The design documentation lives in a source controlled repository that supports pull requests.
- The design reviews follow the same approach as code which allows us to use the vast tooling options available for pull request reviews.
- Pull requests have a clear lifecycle and allow everyone to contribute line by line comments, provide suggestions, hide resolved discussions and much more.
For for the dotnet OSS reader, our repository is the NuGet equivalent of the dotnet/designs repository.
Not every design requires a meeting. Not everything needs to or can be resolved in a single 1 hour meeting. Treating designs like code encourages higher participation, as the reader does not need to be online and available at the same time as others to review. Reviewers can also spend longer time internalizing a design than can feasibly be done in one meeting.
Certain designs will require meetings, and you are encouraged to schedule as many as needed. These are just guidelines. Try to be as inclusive and as appreciative of people's time and effort as possible.
It is the designer's responsibility to include all relevant stakeholders in their design meetings.
- If you are an engineer on the NuGet.Client team you are responsible for identifying stakeholders. For help identifying the relevant audience, engage with the leads, PMs and more senior members of the team.
- If you a community contributor, either 1st part or 3rd party, your design will be assigned a shepherd to help drive the discussion.
The core participation rules are as follows:
- All NuGet engineers are to included in the final phase for all designs. All engineers should be requested as reviewers and invited to the review meetings.
- Not everyone needs to, or is required to participate.
- For designs that contain an experience change, a Program Manager needs to be involved.
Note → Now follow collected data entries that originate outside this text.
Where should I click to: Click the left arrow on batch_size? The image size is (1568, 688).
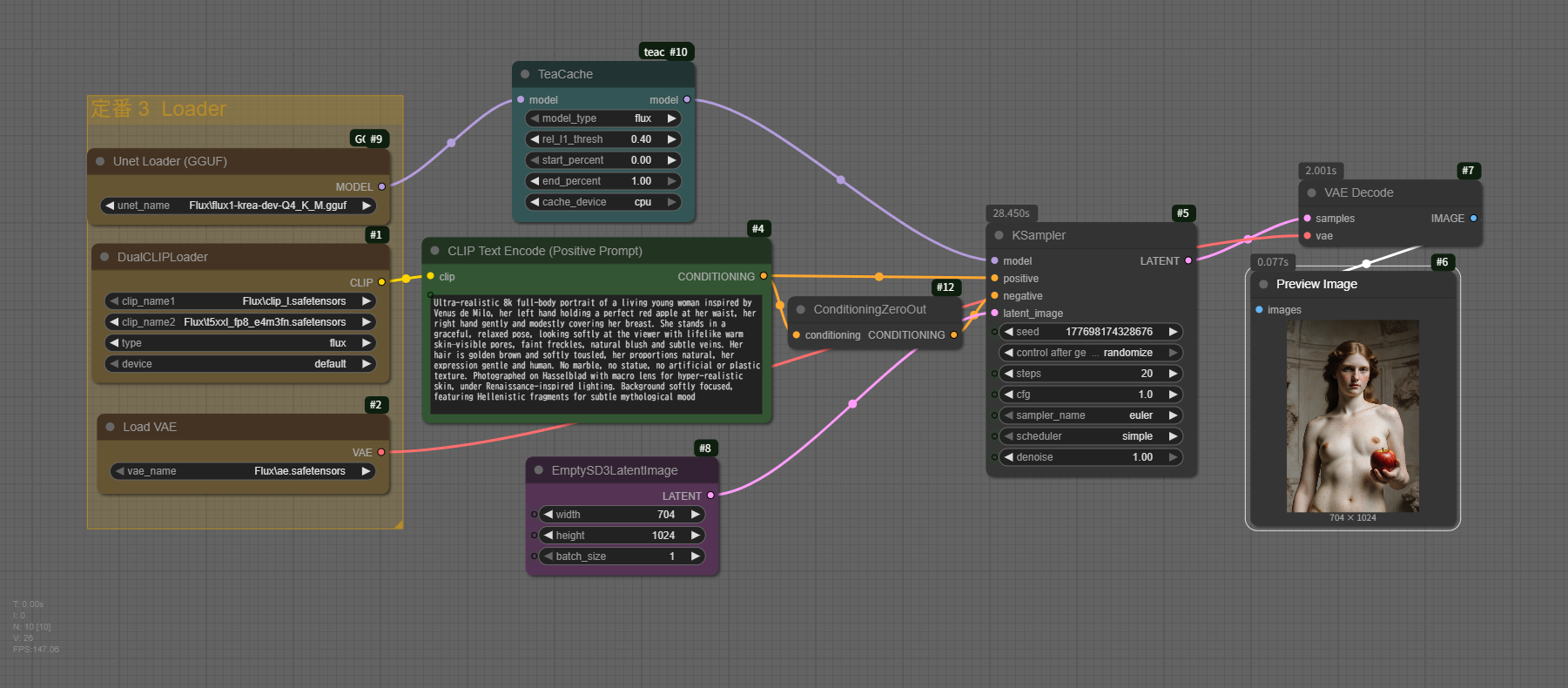click(x=548, y=556)
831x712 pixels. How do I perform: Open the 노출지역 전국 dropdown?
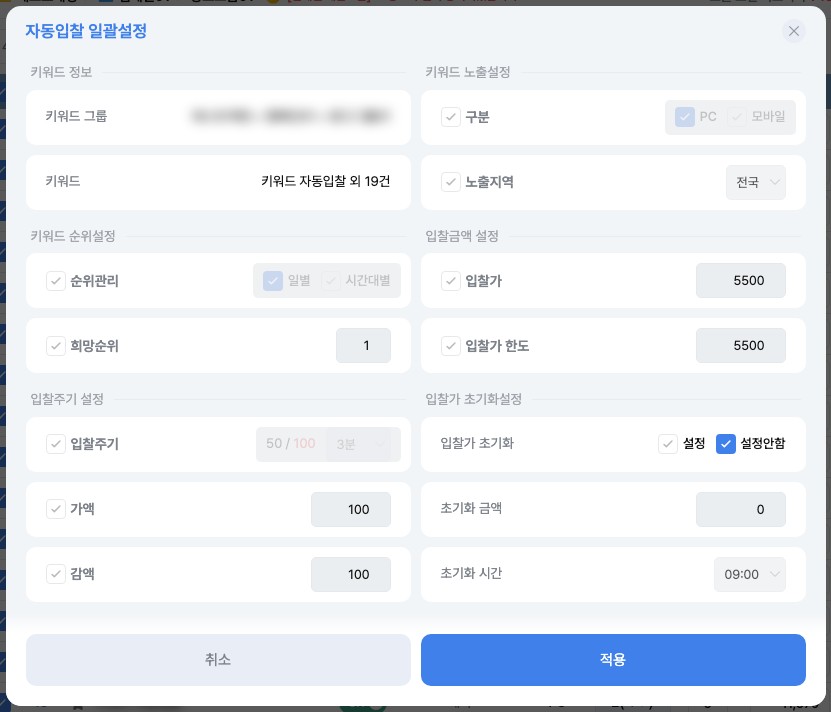pos(755,182)
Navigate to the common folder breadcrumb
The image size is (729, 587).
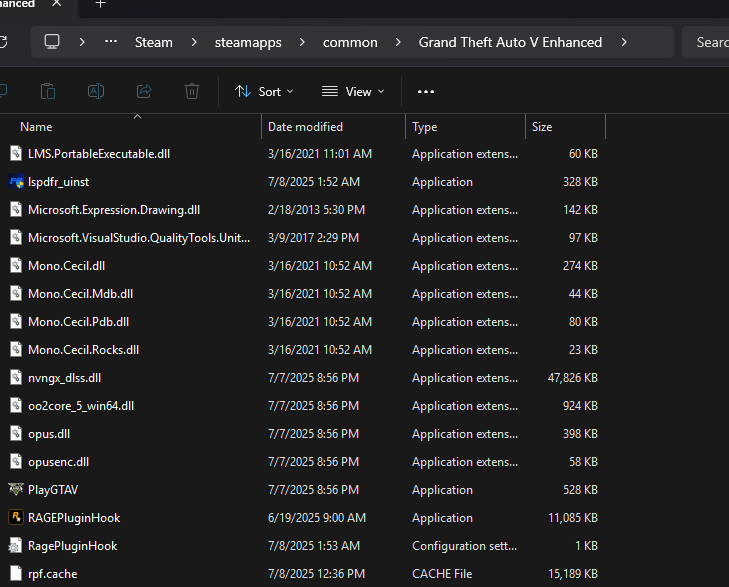point(350,42)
- For any changes that affect the feeds, the NuGet Server team needs to be involved.
- When necessary, involve partner teams & customers before finally confirming a design.
- Finally, involve the community and contributors, by chiming in on the tracking issue for the relevant design.
- When scheduling meetings, do provide an agenda, so that people uninterested and unaffected can skip the meeting as needed.
- Use the template detailed here.
- All public facing designs live in the Home repo.
- Designs that do not affect the product, guides, etc, live in the private Client.Engineering) repo. Sometimes early iterations of a design stay private, and the Client.Engineering repository can be used for that.
- Follow the usual PR lifecycle to get the design to the best state that it can be and merge when accepted. See the workflow below.
The above workflow was borrowed from MS CSE playbook.